Barbara Omolade in The Rising Song of African American Women, 1994

“Women of color warriors are constant warriors who dig in bare earth to feed the hungry child, who pray for health the bedside of the sick when there is no medicine, who fashion a toy to make a poor child smile, who take to the streets demanding freedom, freedom, freedom against armed police. Every act of survival by a woman of color is an act of resistance to the holocaust and the war. No soldier fights harder than a woman warrior for she fights for total change, for a new order in a world in which can finally rest and love.”

June Jordan in “Where is the love?” 1978

“I am a feminist, and what that means to me is much the same as the meaning of the fact that I am Black: it means that I must undertake to love myself and to respect myself as though my very life depends upon self-love and self-respect. It means that I must everlastingly seek to cleanse myself of the hatred and the contempt that surrounds and permeates my identity, as a woman, and as a Black human being, in this particular world of ours.”

bell hooks in Sisters of the Yam, 2005

“Black women have not focused sufficiently on our need for contemplative spaces. We are often ‘too busy’ to find time for solitude. And yet it is in the stillness that we also learn how to be with ourselves in a spirit of acceptance and peace. Then when we re-enter community, we are able to extend this acceptance to others. Without knowing how to be alone, we cannot know how to be with others and sustain the necessary autonomy.”

Shanesha Brooks-Tatum in “Subversive Self-Care: Centering Black Women’s Wellness,” 2012

“Black women’s self-care is also subversive because to take care of ourselves means that we disrupt societal and political paradigms that say that Black women are disposable, unvalued. Indeed, people and things that aren’t cared for are considered expendable. So when we don’t take care of ourselves, we are affirming the social order that says black women are disposable.”

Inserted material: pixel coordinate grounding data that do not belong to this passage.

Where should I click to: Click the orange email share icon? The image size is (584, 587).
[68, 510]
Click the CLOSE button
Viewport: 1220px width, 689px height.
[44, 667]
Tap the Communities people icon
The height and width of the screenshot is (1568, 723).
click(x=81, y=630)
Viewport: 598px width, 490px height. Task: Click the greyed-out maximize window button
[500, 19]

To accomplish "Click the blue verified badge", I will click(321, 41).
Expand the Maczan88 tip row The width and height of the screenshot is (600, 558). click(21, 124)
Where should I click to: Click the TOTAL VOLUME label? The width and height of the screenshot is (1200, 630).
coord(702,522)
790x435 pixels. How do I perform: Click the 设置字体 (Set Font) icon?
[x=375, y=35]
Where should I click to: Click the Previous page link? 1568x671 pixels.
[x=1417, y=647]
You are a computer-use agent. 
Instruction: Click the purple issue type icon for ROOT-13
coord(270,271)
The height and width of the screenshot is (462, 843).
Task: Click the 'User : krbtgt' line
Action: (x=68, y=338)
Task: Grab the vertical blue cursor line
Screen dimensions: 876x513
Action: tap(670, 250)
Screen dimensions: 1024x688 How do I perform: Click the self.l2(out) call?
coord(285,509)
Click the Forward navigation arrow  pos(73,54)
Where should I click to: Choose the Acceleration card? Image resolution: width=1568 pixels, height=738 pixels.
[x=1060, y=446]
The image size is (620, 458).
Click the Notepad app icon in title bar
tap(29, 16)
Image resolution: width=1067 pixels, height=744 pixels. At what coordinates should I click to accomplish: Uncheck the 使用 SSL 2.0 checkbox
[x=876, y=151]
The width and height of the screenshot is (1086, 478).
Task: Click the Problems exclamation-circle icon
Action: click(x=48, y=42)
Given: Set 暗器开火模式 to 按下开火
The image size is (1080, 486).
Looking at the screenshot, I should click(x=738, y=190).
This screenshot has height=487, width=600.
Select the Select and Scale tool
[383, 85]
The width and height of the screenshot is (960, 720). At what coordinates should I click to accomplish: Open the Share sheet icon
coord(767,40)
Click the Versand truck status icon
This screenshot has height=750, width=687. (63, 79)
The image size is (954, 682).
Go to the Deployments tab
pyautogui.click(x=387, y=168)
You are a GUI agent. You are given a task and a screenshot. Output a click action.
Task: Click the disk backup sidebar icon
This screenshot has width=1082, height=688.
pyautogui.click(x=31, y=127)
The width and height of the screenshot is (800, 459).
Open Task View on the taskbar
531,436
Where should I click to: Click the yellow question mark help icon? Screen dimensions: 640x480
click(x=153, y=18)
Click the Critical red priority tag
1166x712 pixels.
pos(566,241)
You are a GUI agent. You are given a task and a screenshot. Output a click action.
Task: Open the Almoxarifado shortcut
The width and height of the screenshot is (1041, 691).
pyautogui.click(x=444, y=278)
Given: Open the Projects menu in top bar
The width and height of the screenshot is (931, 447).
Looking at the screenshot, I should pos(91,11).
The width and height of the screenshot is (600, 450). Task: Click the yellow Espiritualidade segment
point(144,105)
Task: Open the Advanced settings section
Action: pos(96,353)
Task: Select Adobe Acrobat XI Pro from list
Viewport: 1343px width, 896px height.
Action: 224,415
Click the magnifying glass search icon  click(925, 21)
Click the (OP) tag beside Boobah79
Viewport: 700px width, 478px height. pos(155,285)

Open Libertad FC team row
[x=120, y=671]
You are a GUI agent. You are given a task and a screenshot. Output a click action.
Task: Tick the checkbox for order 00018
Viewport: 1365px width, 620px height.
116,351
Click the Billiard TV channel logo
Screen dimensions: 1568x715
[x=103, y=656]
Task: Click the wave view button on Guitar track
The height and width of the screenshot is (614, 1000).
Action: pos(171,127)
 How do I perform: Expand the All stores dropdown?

Florynce Kennedy, Unknown Source and Year

“You can’t dump one cup of sugar into the ocean and expect to get syrup. If everybody sweetened her own cup of water, then things would begin to change.” 

We all need refreshing from time to time. It is my hope that these quotes—some lesser known than others—from our foremothers and sisters in the struggle will invigorate your spirits in the days, weeks, and months to come.